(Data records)

_ _ _

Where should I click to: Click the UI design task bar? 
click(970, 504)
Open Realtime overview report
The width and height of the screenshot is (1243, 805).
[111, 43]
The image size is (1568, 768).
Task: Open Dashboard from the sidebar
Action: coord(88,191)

_ _ _

● Assignment: Copy over exactly the lines above from the one with "The width and" to the last, both included, and no others.

● Response area:
The width and height of the screenshot is (1243, 805).
[111, 43]
The image size is (1568, 768).
Task: Open Dashboard from the sidebar
Action: coord(88,191)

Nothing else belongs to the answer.